_INSTRUCTIONS FOR THE TASK_
Show every line below that contains the string "width", copying each one in full. Matching is case-sensitive.

start DATA SECTION

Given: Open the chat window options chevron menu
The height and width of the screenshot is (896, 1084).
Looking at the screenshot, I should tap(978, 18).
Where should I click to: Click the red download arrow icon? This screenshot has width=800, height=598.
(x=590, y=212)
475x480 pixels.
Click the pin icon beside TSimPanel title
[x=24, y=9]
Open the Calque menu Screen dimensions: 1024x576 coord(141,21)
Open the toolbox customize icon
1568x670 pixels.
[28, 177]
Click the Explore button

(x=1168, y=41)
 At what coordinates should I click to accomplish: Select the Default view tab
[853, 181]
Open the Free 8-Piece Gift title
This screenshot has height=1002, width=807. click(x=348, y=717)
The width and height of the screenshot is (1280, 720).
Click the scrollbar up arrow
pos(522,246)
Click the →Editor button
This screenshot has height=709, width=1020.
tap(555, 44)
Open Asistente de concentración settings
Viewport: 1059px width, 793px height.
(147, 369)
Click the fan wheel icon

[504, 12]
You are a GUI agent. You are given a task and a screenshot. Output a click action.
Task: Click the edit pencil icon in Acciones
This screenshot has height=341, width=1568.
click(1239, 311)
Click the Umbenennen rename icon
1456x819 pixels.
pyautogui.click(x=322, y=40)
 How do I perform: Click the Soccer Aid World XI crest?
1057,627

end DATA SECTION

_RESULT OF THIS TASK_
The height and width of the screenshot is (896, 1084).
Where should I click to: Click the red download arrow icon? This screenshot has width=800, height=598.
This screenshot has height=1002, width=807. click(x=348, y=717)
The width and height of the screenshot is (1280, 720).
This screenshot has height=709, width=1020.
Viewport: 1059px width, 793px height.
This screenshot has height=341, width=1568.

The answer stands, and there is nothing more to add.